На представления о швейцарских добродетелях как основе подлинно демократического государственного устройства опирался Руссо и в своей политической философии, в частности, в трактате «Об общественном договоре» (1762) – одном из самых важных идейных документов эпохи Просвещения, который постулировал обязанность любого народа бороться со злоупотреблениями верховной власти, которая узурпирует его политические права, и вернуть себе утраченную свободу даже ценой насильственных действий, то есть революции. Вскоре Руссо и сам послужил дальнейшему развитию швейцарского мифа – публикация «Эмиля» и «Общественного договора» вызвала в его отношении преследования со стороны церковных и светских властей, причем не только Франции, но и Женевской республики, и кантона Берн, и даже духовенства той общины (Мотье в княжестве Нёвшатель), где Руссо временно поселился. Это вынудило его скитаться по стране в поисках убежища и одно время даже удалиться в уединение на остров Св. Петра на Бильском озере, подражая тем самым, вольно или невольно, отшельникам из прошлого Швейцарии.
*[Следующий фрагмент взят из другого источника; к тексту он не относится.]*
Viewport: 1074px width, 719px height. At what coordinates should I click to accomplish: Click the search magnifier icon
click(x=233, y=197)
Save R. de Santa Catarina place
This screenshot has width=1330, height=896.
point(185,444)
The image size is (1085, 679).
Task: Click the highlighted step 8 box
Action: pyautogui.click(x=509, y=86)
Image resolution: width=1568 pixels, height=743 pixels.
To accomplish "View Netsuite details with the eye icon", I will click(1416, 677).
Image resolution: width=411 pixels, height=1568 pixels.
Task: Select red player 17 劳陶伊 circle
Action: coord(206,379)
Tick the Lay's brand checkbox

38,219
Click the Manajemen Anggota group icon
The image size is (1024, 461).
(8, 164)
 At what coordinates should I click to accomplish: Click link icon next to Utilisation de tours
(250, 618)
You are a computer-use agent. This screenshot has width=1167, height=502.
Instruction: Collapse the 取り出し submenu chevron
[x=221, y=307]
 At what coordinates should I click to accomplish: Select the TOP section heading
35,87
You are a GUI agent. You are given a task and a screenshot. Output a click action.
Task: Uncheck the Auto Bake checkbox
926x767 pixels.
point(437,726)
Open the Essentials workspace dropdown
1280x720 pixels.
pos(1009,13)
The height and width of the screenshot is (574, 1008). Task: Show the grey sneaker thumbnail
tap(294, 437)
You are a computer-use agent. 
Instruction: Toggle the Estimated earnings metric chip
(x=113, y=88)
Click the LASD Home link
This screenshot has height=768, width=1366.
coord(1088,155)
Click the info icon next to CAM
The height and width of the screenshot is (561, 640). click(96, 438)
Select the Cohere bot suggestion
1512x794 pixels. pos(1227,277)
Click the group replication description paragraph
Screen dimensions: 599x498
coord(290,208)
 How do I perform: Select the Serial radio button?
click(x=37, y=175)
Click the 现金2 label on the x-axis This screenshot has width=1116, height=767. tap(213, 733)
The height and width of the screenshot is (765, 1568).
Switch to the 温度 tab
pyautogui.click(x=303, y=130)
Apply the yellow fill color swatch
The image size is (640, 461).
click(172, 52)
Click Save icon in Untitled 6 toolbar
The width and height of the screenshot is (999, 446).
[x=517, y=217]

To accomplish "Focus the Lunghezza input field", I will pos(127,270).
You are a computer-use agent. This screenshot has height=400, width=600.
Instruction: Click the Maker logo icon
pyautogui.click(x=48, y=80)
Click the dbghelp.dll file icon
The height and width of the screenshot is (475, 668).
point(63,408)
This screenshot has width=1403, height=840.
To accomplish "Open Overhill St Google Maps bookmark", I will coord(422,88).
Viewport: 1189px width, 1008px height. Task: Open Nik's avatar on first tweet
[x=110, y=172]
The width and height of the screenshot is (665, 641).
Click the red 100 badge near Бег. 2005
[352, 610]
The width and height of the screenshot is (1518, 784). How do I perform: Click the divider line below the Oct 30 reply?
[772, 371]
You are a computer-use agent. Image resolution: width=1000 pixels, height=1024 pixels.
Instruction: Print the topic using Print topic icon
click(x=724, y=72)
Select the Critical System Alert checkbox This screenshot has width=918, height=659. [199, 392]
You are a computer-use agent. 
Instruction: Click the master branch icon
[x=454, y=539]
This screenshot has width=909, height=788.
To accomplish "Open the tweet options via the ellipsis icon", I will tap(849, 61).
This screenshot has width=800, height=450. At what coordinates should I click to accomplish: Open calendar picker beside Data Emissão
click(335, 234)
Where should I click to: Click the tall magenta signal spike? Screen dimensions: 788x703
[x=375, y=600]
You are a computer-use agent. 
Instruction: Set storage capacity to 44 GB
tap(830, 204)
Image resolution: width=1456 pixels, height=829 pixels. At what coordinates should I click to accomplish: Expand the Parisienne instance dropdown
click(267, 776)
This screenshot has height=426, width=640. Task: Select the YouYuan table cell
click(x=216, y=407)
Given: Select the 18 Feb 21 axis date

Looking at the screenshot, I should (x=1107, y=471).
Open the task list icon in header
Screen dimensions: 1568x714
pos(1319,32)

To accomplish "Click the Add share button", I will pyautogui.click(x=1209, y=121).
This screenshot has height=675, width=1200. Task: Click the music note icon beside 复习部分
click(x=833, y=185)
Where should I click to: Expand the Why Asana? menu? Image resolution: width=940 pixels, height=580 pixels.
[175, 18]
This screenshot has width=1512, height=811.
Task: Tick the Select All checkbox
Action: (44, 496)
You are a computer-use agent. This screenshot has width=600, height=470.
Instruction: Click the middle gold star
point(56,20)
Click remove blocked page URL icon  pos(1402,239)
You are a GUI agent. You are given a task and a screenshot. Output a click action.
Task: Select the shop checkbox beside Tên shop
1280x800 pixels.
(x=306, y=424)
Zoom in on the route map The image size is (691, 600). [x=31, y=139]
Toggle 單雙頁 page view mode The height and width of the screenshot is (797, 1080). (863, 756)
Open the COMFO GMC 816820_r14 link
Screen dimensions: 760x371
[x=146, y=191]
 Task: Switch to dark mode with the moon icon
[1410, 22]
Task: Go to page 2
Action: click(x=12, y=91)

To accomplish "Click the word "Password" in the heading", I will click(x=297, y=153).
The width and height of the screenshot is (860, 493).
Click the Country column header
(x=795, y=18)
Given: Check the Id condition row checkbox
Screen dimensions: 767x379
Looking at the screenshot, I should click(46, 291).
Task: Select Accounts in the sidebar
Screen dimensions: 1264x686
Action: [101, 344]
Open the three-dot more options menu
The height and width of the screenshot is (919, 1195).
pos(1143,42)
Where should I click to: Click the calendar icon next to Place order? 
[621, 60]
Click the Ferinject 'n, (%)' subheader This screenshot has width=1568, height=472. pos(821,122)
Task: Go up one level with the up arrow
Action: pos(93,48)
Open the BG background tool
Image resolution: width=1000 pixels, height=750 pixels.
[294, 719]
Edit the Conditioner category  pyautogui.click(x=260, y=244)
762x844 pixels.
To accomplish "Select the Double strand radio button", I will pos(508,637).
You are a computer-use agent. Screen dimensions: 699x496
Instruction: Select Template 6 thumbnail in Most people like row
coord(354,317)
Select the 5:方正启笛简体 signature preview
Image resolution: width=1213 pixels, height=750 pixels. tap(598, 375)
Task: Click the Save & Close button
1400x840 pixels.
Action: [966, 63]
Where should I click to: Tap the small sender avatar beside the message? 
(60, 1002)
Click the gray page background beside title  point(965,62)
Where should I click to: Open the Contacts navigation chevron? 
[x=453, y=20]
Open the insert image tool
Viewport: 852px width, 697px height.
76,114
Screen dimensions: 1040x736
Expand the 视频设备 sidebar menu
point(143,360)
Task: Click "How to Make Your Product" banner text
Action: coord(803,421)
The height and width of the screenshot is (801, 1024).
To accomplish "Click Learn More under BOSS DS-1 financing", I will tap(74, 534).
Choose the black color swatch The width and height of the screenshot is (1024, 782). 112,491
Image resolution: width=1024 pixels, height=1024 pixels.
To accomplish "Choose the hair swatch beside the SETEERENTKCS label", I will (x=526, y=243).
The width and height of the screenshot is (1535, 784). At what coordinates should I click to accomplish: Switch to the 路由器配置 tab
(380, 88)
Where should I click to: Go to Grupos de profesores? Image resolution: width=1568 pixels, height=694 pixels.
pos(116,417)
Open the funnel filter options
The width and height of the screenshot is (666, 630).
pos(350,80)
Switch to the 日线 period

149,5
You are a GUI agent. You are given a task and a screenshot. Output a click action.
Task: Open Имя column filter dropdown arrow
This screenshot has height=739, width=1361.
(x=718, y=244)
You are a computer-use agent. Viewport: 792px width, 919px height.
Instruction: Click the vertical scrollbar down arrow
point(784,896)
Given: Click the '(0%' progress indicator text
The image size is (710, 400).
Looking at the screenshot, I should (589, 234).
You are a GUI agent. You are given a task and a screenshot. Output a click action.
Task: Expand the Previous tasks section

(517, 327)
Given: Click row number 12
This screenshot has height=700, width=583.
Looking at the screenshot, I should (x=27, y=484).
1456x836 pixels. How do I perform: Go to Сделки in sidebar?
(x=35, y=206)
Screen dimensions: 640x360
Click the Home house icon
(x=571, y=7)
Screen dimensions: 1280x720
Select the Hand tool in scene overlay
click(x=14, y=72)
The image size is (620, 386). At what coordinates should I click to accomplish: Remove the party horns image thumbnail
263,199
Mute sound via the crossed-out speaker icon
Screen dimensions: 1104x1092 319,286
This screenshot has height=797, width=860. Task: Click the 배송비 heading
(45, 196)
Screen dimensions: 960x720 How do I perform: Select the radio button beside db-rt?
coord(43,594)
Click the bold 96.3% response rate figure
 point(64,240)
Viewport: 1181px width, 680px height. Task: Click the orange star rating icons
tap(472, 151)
Чрезвычайная популярность творений Руссо способствовала «интернационализации» швейцарского мифа во второй половине XVIII века. В этот период вся европейская литература охвачена созданием собственных описаний сентиментальных путешествий в альпийские горы. Например, едва ли хоть один крупный немецкий писатель того времени избежал «восхищения Альпами» – можно вспомнить слова Гёте, написанные им во время поездки по Швейцарии в 1779 году: «Нет слов, чтобы выразить величие и красоту этого вида»[44]. Горы позволяли разрабатывать и в литературе, и в философии новые образы вечности и бесконечности. С другой стороны, за 1770–1790-е годы вышло столько исчерпывающих описаний швейцарской природы и ее обитателей, что неизбежно возникали повторы, над которыми уже посмеивались журнальные критики. Влечение европейцев в горы иронично стали называть «швейцарской болезнью» (по аналогии с «ностальгией»), вызванной тем, что чистый воздух Альп заставляет тосковать по нему внизу, на «загрязненной» (и в прямом, и в переносном смысле) равнине.